Synthesis, biological activity and in silico study of alkyl eugenol derivatives as Mycobacterium tuberculosis inhibitors

Abstract

Since ancient times, tuberculosis (TB) has been a fatal infectious disease, made even more difficult to treat with the emergence of drug-resistant strains. The present work aimed to evaluate the antituberculosis activity of newly synthesized eugenol derivatives, and their iron chelation ability as well. The mycobacterium H37Rv strain was sensitive to all tested compounds. The compounds 2-methoxy-4-propenyl-1-propynyloxybenzene (1), 3,5-bis(trifluoromethyl) benzyloxy-2-methoxy-4-propenylbenzene (3) and ethyl 2-methoxy-4-propenylphenylcarbonate (5) showed the best growth inhibitory activity at a concentration of 10 µg/mL. Also, a considerable iron chelation activity for 1 and 5 translated by EC50 values of 0.94 and 0.33 µg/mL, respectively.

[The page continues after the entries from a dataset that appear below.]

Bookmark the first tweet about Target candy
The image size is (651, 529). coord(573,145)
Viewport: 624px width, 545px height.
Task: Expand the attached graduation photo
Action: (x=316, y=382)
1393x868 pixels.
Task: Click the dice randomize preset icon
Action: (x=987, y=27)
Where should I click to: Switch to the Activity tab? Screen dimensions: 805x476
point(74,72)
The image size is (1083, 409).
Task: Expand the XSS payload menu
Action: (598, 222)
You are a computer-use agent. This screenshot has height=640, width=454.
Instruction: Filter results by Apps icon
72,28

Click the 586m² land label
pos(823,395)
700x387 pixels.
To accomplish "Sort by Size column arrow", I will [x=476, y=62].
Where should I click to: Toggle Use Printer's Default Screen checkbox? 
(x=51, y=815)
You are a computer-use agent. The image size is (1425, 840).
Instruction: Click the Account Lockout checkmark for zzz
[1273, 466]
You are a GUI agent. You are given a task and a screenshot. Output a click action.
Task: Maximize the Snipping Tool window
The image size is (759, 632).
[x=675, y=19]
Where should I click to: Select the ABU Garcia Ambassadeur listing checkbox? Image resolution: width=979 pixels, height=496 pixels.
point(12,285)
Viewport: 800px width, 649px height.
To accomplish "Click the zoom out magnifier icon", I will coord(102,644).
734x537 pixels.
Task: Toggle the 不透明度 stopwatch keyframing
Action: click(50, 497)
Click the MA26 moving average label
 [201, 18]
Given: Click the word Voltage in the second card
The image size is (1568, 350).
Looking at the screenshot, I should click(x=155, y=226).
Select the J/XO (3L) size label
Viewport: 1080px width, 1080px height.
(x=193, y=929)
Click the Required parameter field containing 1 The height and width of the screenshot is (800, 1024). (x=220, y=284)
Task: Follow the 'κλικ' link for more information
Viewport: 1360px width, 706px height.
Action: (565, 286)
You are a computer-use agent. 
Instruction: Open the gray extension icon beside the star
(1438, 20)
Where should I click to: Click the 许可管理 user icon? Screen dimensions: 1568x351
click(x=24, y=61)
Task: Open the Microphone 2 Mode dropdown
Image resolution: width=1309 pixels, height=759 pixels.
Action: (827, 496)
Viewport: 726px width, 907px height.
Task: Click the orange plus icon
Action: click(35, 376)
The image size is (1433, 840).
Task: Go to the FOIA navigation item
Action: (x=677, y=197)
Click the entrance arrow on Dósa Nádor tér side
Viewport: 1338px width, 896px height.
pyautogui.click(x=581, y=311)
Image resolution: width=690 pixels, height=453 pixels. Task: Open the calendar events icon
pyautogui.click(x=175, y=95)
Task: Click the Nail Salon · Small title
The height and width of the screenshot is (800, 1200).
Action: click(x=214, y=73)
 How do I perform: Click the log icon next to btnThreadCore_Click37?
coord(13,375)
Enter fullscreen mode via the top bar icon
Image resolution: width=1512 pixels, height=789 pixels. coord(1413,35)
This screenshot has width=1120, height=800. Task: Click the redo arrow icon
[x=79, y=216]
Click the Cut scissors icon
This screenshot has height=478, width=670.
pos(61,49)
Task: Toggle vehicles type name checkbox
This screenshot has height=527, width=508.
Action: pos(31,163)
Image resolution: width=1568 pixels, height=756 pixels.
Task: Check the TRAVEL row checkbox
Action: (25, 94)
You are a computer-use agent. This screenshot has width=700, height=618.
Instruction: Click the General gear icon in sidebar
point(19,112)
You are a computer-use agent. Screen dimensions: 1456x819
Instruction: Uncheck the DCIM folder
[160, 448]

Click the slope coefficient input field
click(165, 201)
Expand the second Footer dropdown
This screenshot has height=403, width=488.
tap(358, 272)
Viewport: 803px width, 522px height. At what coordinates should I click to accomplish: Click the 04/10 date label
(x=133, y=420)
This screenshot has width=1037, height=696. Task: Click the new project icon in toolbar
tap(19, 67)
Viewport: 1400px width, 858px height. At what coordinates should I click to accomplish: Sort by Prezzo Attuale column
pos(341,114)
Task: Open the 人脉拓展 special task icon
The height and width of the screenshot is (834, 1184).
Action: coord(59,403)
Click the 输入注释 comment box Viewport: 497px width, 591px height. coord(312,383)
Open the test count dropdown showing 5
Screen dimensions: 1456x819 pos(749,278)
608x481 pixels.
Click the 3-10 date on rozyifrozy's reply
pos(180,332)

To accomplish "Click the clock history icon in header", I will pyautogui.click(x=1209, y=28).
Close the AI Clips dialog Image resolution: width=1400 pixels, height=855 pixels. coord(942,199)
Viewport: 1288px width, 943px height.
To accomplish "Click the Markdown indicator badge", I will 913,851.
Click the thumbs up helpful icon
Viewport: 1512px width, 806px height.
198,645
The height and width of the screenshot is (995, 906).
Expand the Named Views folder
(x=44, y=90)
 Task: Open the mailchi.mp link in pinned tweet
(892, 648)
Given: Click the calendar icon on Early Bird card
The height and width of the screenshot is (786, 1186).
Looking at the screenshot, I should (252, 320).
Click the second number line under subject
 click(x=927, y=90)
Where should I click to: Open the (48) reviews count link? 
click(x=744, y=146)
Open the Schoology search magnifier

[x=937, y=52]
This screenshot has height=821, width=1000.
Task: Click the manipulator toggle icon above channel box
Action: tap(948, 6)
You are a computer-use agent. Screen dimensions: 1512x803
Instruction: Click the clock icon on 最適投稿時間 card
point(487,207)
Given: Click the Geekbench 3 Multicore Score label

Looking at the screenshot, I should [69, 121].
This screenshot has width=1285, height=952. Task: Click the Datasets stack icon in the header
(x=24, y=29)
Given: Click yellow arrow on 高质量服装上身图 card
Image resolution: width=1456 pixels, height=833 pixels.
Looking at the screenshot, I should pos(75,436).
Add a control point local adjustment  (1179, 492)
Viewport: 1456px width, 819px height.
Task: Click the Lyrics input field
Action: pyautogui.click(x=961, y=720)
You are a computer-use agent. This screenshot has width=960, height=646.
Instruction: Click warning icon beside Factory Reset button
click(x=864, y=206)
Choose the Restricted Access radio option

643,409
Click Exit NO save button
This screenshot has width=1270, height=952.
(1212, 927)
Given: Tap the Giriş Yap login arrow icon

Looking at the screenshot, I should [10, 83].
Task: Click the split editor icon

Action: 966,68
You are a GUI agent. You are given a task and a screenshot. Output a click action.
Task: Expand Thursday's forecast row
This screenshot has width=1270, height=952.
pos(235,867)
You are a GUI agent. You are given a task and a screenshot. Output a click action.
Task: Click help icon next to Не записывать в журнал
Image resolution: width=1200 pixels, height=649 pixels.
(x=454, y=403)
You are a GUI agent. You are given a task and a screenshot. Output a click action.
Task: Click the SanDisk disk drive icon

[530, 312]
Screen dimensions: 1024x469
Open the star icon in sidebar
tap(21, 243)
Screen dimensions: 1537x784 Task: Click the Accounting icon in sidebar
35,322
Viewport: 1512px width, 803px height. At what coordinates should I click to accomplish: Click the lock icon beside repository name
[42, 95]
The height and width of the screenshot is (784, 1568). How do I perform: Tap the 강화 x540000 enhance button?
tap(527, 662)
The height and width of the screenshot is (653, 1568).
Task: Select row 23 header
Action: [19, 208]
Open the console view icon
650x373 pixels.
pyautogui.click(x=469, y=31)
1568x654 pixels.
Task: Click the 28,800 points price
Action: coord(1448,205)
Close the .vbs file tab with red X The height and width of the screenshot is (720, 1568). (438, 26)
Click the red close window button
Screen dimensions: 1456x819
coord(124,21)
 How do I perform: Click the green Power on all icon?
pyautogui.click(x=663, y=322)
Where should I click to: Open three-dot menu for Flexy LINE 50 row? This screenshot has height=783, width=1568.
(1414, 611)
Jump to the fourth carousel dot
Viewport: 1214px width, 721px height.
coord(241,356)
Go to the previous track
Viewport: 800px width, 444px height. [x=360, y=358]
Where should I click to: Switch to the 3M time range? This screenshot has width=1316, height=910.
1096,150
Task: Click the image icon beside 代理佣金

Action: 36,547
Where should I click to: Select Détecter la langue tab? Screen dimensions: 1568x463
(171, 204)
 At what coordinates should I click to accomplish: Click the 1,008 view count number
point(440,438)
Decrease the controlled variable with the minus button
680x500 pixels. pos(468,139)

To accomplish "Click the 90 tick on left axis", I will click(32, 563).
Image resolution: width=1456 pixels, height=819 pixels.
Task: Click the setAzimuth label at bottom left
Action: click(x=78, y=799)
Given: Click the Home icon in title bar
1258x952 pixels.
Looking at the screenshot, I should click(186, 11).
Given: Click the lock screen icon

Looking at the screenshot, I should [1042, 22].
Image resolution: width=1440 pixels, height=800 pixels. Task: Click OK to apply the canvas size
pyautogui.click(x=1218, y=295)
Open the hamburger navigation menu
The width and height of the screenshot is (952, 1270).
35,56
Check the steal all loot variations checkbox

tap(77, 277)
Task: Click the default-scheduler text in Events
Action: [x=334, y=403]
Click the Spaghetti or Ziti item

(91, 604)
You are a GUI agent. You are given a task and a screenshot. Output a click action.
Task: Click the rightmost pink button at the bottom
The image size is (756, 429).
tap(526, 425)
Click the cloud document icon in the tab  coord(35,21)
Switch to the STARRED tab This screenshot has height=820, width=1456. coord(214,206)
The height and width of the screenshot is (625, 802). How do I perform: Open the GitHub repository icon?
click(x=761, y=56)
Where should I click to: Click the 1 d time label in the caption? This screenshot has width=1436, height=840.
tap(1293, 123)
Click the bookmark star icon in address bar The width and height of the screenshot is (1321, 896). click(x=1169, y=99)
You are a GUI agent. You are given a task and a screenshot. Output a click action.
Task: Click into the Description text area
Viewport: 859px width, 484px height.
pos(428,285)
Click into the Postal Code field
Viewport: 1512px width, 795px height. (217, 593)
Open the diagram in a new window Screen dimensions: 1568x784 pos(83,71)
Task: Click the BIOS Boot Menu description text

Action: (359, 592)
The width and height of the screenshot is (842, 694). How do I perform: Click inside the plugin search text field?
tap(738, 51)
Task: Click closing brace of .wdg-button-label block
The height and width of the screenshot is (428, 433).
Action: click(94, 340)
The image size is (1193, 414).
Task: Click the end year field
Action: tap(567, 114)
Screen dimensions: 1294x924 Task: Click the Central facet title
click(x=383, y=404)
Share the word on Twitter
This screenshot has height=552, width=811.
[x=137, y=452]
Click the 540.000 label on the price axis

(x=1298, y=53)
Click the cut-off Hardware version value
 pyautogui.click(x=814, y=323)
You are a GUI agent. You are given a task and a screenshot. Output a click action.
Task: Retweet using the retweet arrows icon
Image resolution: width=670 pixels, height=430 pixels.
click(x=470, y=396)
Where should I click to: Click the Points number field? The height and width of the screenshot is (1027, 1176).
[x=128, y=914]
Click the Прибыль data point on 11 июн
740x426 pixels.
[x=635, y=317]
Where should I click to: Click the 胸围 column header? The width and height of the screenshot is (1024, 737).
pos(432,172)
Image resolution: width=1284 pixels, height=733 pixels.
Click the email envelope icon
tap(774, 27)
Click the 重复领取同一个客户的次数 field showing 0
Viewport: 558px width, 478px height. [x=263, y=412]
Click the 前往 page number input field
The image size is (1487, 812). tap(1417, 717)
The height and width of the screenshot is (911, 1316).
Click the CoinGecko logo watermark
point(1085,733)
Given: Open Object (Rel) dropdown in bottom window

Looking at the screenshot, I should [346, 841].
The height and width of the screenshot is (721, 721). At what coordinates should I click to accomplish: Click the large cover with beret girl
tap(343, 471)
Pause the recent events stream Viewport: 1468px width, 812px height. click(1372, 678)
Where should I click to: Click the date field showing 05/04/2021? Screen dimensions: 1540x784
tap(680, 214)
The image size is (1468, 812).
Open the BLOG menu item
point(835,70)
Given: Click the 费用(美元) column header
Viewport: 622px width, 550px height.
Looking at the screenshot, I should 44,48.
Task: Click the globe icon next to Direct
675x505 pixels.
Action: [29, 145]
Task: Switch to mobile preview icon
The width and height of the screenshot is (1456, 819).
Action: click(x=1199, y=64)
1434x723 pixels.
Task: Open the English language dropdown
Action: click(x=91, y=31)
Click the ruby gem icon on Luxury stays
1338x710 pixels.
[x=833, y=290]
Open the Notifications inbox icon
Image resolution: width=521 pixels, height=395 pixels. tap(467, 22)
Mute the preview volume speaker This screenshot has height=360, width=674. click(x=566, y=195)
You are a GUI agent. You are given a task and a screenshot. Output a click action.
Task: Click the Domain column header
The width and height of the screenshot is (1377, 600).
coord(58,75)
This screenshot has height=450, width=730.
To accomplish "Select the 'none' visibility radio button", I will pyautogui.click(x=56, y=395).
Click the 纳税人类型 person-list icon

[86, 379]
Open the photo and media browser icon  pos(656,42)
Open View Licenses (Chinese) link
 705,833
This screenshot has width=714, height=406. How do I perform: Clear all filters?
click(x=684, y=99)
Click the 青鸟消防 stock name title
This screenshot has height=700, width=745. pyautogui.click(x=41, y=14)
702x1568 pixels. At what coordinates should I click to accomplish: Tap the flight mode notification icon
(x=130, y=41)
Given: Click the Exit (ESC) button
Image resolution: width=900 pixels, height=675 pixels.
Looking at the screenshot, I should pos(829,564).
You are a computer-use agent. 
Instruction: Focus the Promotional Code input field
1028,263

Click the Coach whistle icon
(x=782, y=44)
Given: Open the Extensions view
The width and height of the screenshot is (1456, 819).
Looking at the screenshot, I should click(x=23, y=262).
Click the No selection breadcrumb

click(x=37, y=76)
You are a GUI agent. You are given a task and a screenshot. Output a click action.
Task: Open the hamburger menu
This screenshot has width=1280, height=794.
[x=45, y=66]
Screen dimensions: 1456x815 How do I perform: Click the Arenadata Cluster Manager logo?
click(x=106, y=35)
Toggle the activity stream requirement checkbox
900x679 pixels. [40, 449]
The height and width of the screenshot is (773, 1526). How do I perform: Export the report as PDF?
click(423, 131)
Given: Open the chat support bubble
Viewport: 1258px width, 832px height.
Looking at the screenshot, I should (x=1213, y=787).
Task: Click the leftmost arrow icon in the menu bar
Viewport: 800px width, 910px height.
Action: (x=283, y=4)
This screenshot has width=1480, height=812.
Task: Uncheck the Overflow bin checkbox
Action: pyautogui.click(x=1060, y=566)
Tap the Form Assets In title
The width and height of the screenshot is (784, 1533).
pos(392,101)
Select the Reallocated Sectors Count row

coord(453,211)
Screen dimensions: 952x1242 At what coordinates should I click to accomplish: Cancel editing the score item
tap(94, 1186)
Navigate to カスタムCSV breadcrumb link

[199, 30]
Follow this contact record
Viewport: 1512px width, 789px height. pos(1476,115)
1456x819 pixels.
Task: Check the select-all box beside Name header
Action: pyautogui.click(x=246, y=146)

Generally, the synthesized derivatives illustrated an encouraging in silico pharmacokinetic profile. The molecular docking study revealed that compound 3 exhibited the excellent binding affinity within the active sites of MabA and PanK targets, involving hydrogen bond interactions, fluorine interactions and hydrophobic interactions. Our results suggest that compound 3 could potentially act via the inhibition of MabA and PanK proteins. While, derivatives 1 and 5 could have a potential iron chelation mechanism against mycobacterial growth.